This is already causing a revolution in the depth of information available to companies across multiple sectors – financial services, insurance, property, marketing, and any sector where data analysis is required.
For example, for a loan company attempting to analyse a business that wants to borrow money, the public information typically available about British companies on Companies House is from the previous year’s balance sheet. But now there are many more proxy indicators, clusters of data points, being made available in real time to data scientists that, when combined with more traditional information, provide a far deeper, up-to-date picture of the fundamental health of a business.
If they have moved premises several times recently that could be a cause for concern. Health and safety fine data or low hygiene ratings could also indicate that they do not even have enough money to look after their staff correctly. Suppose they have fallen foul of unfair dismissal tribunals. In that case, all of this helps form an overall picture of the behavioural indicators of the company rather than just considering their bottom line.
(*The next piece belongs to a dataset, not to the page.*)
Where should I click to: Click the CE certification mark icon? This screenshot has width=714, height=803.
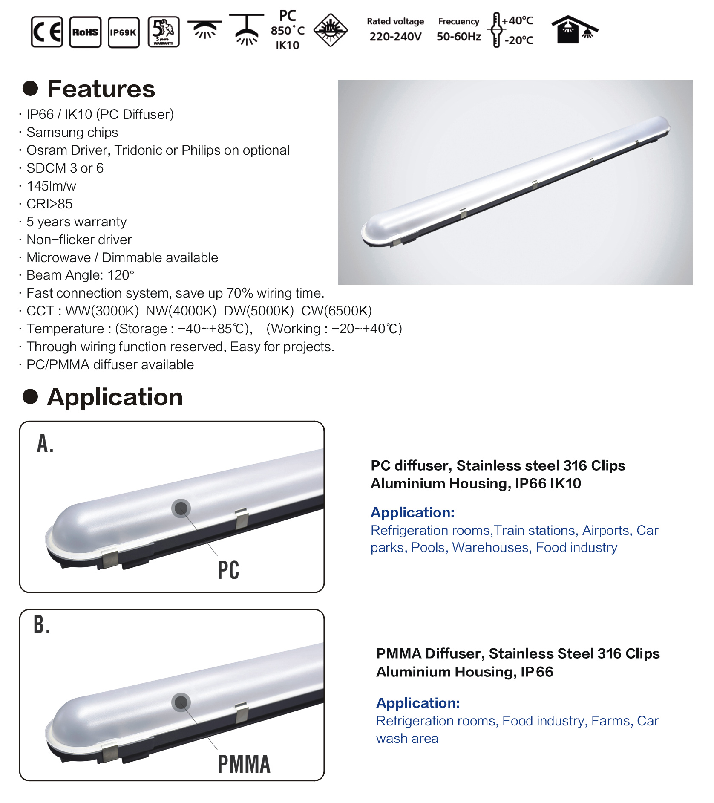pyautogui.click(x=47, y=32)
We have also seen the emergence of detailed geodemographics used by marketing companies. GDPR prevents such companies from targeting individuals but now they can access data on areas where, for example, income levels are high, combined with anonymised data about the health and age of people living in a particular area. This would allow a marketing company to choose where to target their next advertising campaign.
Finding and linking this data would involve visiting hundreds of locations online, downloading it, linking it together, running it by the legal team and hosting it before data teams could start consuming it and building it into models. But instead, this is now available for immediate consumption in the cloud within minutes instead of weeks or months.
The future: refinement
The next step will be greater data refinement – drilling down further to offer ever-deeper consumable and reliable data. If the government succeeds in its drive to plug the data scientist skills gap, this, combined with newly available cloud-based data engineering services, could significantly increase productivity across multiple UK industries and rapidly boost Britain’s ailing economy.